The Challenge Ahmad Aulia Rizaly Hasanuddin University


According to WHO, number of people aged 60 years or over is increasing to more than 2 billion in 2050. As it happens, challenge in providing healthcare gets bigger. Unfortunately, the world is not ready. For example, in Indonesia, over 243 Puskesmas (Primary Healthcare Facility) are heavily damaged and not capable of providing service to patients. Even in proper Puskesmas, there are only general physicians with basic equipment that are taking care of geriatric patients. If we cannot provide proper healthcare today, are we ready to face the challenge in 2050? This is the case I’m portraying in my photograph.


The Neglected Ahmad Aulia Rizaly Hasanuddin University


This is a photograph of a neglected and suspected-to-have-mental-illness elderly in Jalan Sulawesi, Makassar Around 2.8 millions of people aged 60 years or older in Indonesia alone are being neglected by their families. Neglect is one of form of elderly abuse that may lead to depression and more severe complications. To make it even worse, the abuser is oftentimes the family of the elderly himself. To reduce the number of elderly abuse, the government must act to take care of these 2.8 millions elderlies. It also requires the understanding and care from the families to improve the status quo.


The Successful Ageing Ahmad Aulia Rizaly Hasanuddin University


This is a photograph of an elderly couple on the Hong San Tang Temple in Surabaya during Chinese New Year. This is one of the real example of Successful Ageing. Successful Ageing is multi dimensional concept that is connected to physical, psychological, and social function of an elder. As shown in this photograph, the elderlies are showing compassion to each other, which reflects good psychological state. In other words, they both experience Successful Ageing. If the government can somehow help other elderlies to have Successful Ageing, then embracing The Silver Tsunami will no longer be a problem.

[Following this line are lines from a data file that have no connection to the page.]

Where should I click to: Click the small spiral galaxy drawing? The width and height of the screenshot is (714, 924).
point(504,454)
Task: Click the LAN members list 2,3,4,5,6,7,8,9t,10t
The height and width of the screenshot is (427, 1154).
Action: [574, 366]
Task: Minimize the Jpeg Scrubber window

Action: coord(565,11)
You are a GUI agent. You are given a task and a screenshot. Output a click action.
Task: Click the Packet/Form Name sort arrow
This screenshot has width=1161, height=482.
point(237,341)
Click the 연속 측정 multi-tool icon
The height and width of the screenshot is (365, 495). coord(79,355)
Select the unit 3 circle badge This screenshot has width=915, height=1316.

The Working Old Man Ahmad Aulia Rizaly Hasanuddin University


This is the photograph of Daeng Naba, 70 year old man who has been selling newspaper since the last 25 years everyday from 11 am to 9 pm. In such age, this elder is making himself vulnerable to abuses and infections. The loss of hearing and sight makes the risk even higher. For the young, the moving car in the night may look clear, but for the elder, it may look like a light trail, as shown in photograph, due to the loss of sight. Being active in old age is important, but keeping the elders safe is above everything.